* [DO THIS]
Rewrite the lines of the listing starting at the line containing "Go to .htaccess編集" and ending at the line containing "tap(219, 38)", switching "sidebar" to "side panel" and leaving everything else unchanged.

* [RECORDS SHOWN]
· · · ·

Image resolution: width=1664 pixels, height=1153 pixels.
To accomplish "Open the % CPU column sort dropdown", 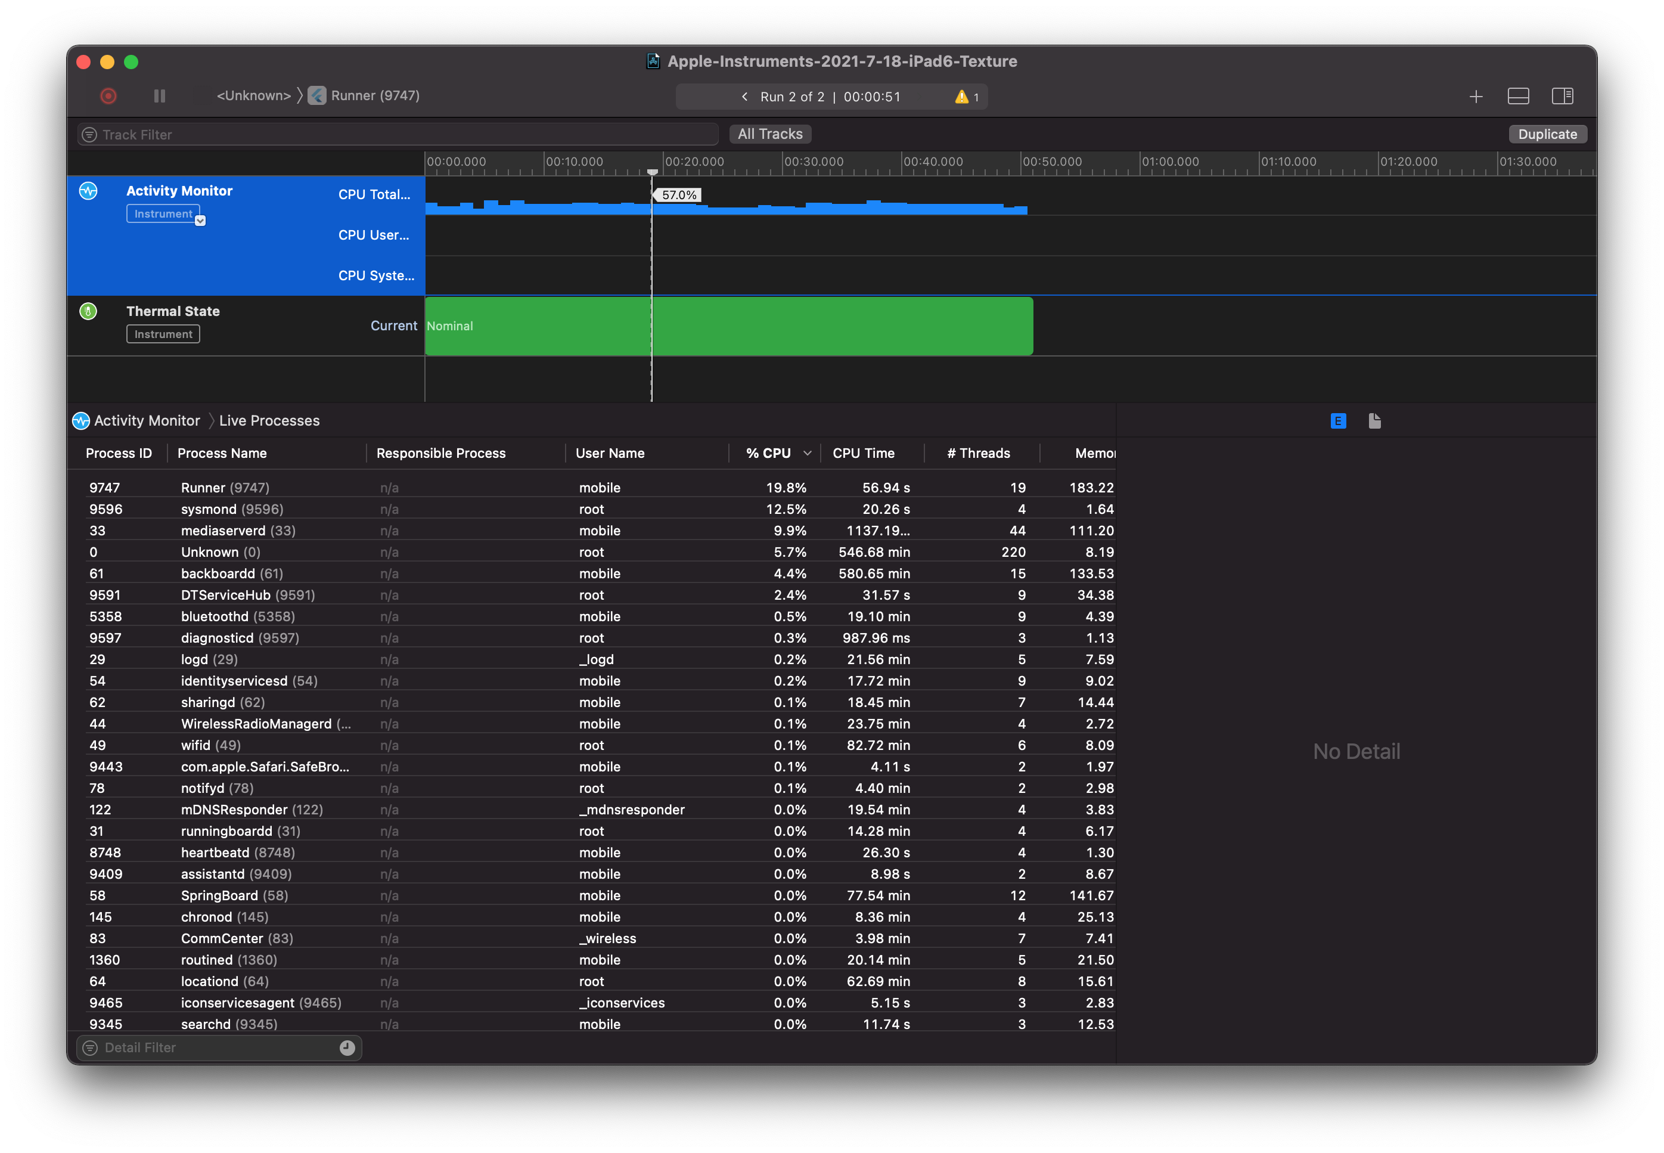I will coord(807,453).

· · · ·

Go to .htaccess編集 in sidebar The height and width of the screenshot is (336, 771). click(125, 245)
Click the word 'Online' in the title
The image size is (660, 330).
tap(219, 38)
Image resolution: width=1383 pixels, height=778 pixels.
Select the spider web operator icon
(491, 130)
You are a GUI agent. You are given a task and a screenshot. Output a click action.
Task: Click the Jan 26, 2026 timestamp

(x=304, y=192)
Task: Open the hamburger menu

· · · ·

* [RESULT OF THE EXERCISE]
Go to .htaccess編集 in side panel The height and width of the screenshot is (336, 771). click(125, 245)
Click the word 'Online' in the title
The image size is (660, 330).
tap(219, 38)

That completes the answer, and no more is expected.